#### [Aim]
Rewrite the lines of all the items below, replacing "tab" with "pane" and changing nothing else. Leave the pictures out of your answer.

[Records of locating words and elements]
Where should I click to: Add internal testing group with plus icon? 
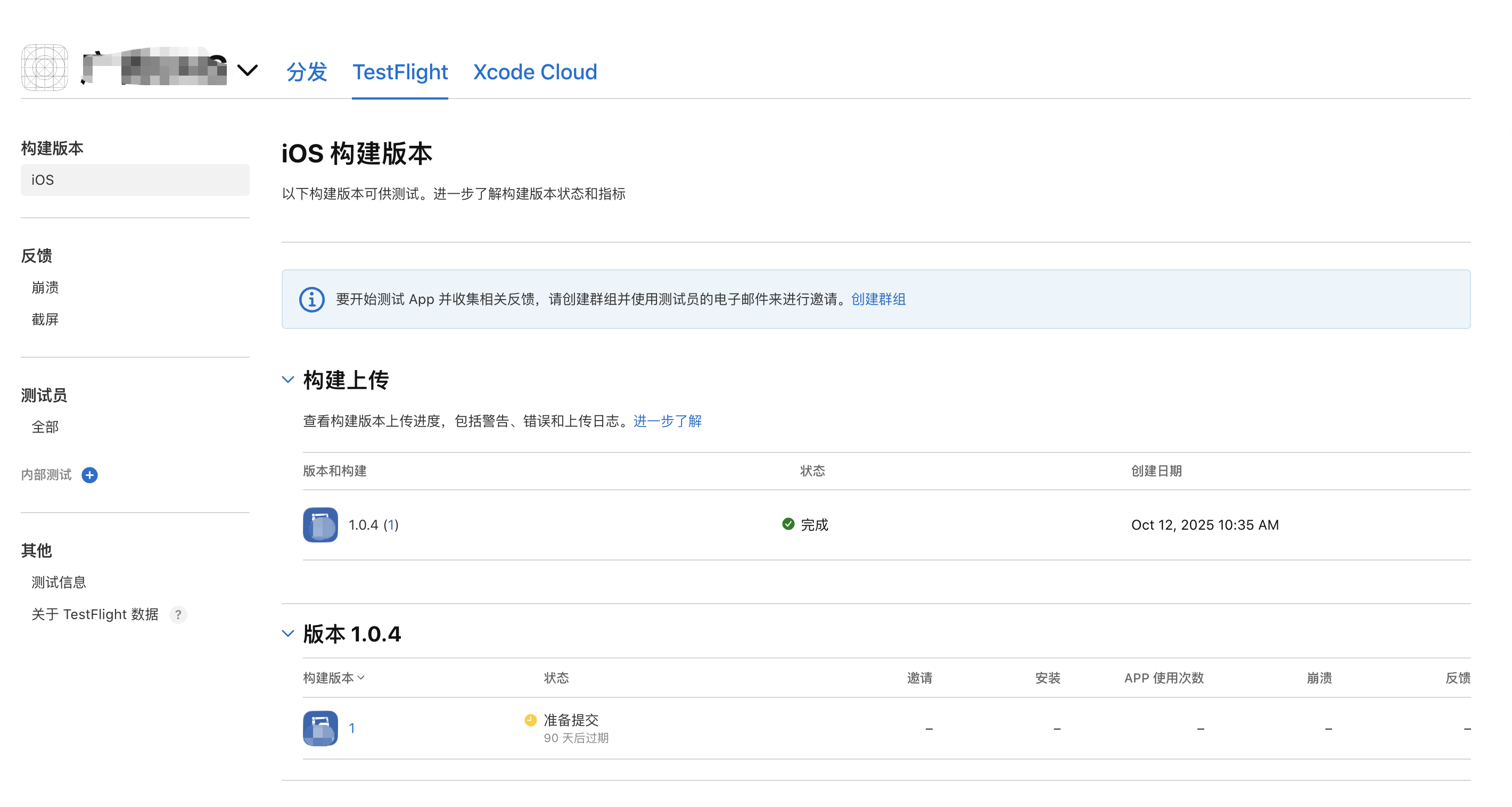90,475
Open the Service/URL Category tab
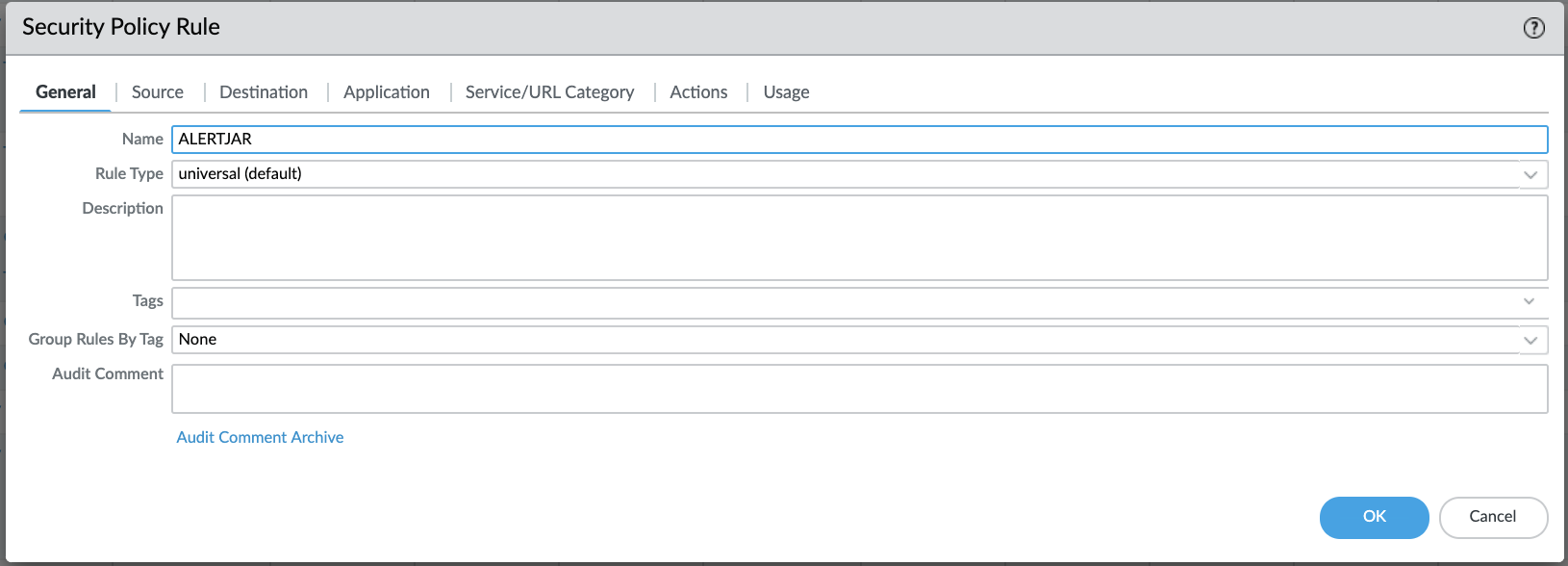 pos(549,92)
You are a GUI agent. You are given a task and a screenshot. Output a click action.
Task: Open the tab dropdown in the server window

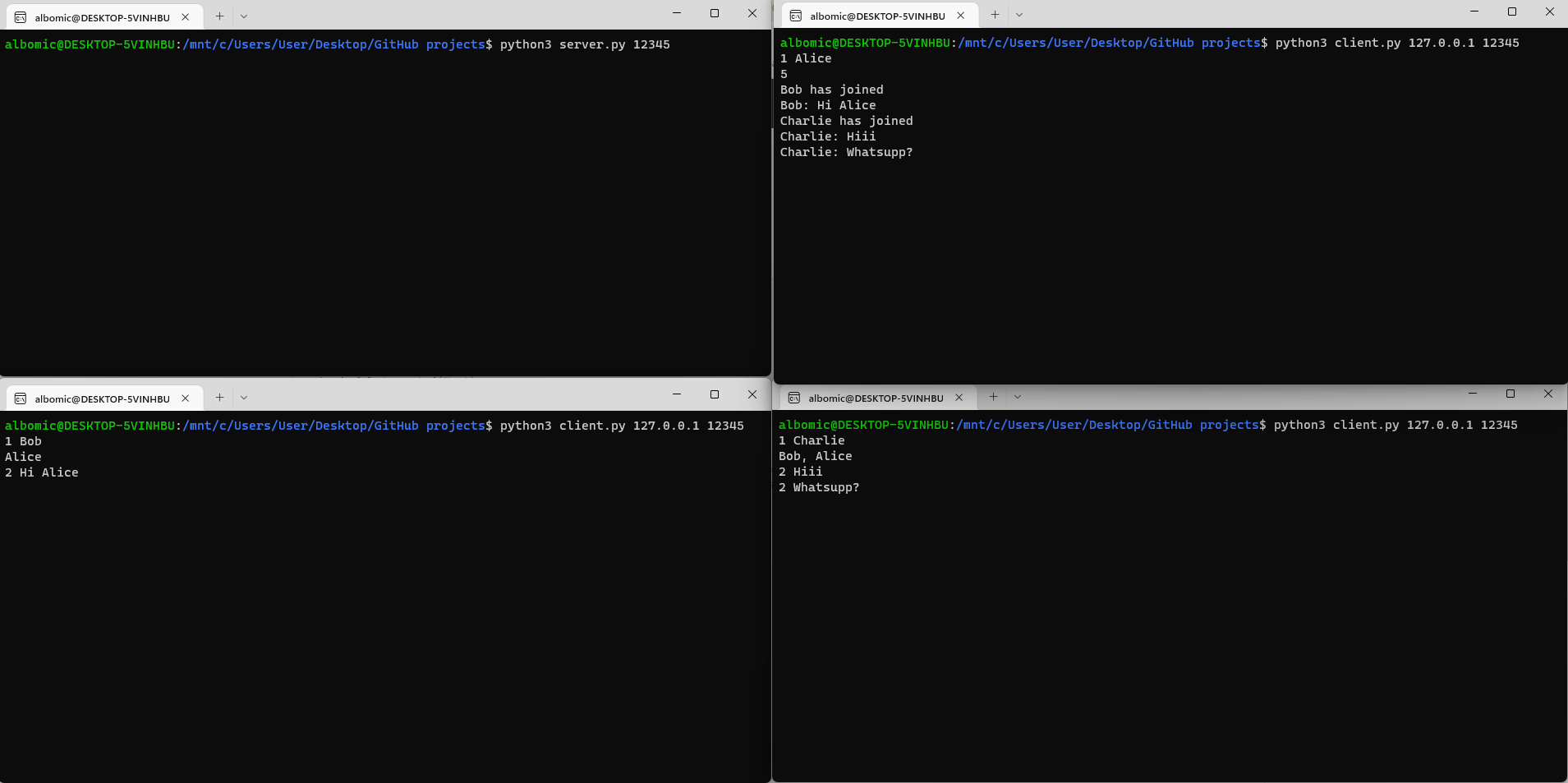244,16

#### [Expected answer]
Where should I click to: Add internal testing group with plus icon? 
90,475
Open the Service/URL Category pane
 pos(549,92)
You are a GUI agent. You are given a task and a screenshot. Output a click action.
Task: Open the pane dropdown in the server window

244,16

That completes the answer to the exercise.